Stored entries:
####################
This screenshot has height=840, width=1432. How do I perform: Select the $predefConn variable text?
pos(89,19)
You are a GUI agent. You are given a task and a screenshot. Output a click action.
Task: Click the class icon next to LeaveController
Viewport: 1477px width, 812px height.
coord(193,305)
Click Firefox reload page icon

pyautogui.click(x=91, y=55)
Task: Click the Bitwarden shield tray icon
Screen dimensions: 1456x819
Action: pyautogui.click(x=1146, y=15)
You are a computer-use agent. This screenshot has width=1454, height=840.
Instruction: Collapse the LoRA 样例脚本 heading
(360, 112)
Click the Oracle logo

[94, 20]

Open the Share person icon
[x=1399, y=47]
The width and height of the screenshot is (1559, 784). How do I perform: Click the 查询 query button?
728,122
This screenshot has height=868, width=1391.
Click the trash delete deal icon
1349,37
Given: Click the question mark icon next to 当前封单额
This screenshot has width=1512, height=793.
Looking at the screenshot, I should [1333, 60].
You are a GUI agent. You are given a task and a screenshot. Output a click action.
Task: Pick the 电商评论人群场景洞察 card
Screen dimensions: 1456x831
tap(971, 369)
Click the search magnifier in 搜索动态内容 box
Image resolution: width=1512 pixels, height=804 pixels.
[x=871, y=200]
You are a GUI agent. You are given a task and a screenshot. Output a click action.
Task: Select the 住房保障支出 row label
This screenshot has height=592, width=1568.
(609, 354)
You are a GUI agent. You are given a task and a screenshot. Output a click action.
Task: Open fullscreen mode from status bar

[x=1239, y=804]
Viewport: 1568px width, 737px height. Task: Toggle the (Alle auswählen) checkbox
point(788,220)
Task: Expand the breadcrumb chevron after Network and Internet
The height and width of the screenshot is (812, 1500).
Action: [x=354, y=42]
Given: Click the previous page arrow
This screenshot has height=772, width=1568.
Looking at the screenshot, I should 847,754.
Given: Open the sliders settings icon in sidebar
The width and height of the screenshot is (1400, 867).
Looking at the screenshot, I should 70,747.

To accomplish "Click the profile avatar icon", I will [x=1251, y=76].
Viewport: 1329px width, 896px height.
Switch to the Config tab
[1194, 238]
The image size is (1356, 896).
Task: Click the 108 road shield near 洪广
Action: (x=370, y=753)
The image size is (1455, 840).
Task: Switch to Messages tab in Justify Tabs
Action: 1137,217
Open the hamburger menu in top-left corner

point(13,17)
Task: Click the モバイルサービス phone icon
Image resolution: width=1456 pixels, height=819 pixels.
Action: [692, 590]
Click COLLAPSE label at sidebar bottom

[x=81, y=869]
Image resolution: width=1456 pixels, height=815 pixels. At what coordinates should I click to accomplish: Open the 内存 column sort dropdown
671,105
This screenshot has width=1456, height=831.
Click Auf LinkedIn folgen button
####################
▶ _Required work_
You are asked to copy all of the entries above exactly.

▶ _Completed exercise_
This screenshot has height=840, width=1432. How do I perform: Select the $predefConn variable text?
pos(89,19)
You are a GUI agent. You are given a task and a screenshot. Output a click action.
Task: Click the class icon next to LeaveController
Viewport: 1477px width, 812px height.
coord(193,305)
Click Firefox reload page icon

pyautogui.click(x=91, y=55)
Task: Click the Bitwarden shield tray icon
Screen dimensions: 1456x819
Action: pyautogui.click(x=1146, y=15)
You are a computer-use agent. This screenshot has width=1454, height=840.
Instruction: Collapse the LoRA 样例脚本 heading
(360, 112)
Click the Oracle logo

[94, 20]

Open the Share person icon
[x=1399, y=47]
The width and height of the screenshot is (1559, 784). How do I perform: Click the 查询 query button?
728,122
This screenshot has height=868, width=1391.
Click the trash delete deal icon
1349,37
Given: Click the question mark icon next to 当前封单额
This screenshot has width=1512, height=793.
Looking at the screenshot, I should [1333, 60].
You are a GUI agent. You are given a task and a screenshot. Output a click action.
Task: Pick the 电商评论人群场景洞察 card
Screen dimensions: 1456x831
tap(971, 369)
Click the search magnifier in 搜索动态内容 box
Image resolution: width=1512 pixels, height=804 pixels.
[x=871, y=200]
You are a GUI agent. You are given a task and a screenshot. Output a click action.
Task: Select the 住房保障支出 row label
This screenshot has height=592, width=1568.
(609, 354)
You are a GUI agent. You are given a task and a screenshot. Output a click action.
Task: Open fullscreen mode from status bar

[x=1239, y=804]
Viewport: 1568px width, 737px height. Task: Toggle the (Alle auswählen) checkbox
point(788,220)
Task: Expand the breadcrumb chevron after Network and Internet
The height and width of the screenshot is (812, 1500).
Action: [x=354, y=42]
Given: Click the previous page arrow
This screenshot has height=772, width=1568.
Looking at the screenshot, I should 847,754.
Given: Open the sliders settings icon in sidebar
The width and height of the screenshot is (1400, 867).
Looking at the screenshot, I should 70,747.

To accomplish "Click the profile avatar icon", I will [x=1251, y=76].
Viewport: 1329px width, 896px height.
Switch to the Config tab
[1194, 238]
The image size is (1356, 896).
Task: Click the 108 road shield near 洪广
Action: (x=370, y=753)
The image size is (1455, 840).
Task: Switch to Messages tab in Justify Tabs
Action: 1137,217
Open the hamburger menu in top-left corner

point(13,17)
Task: Click the モバイルサービス phone icon
Image resolution: width=1456 pixels, height=819 pixels.
Action: [692, 590]
Click COLLAPSE label at sidebar bottom

[x=81, y=869]
Image resolution: width=1456 pixels, height=815 pixels. At what coordinates should I click to accomplish: Open the 内存 column sort dropdown
671,105
This screenshot has width=1456, height=831.
Click Auf LinkedIn folgen button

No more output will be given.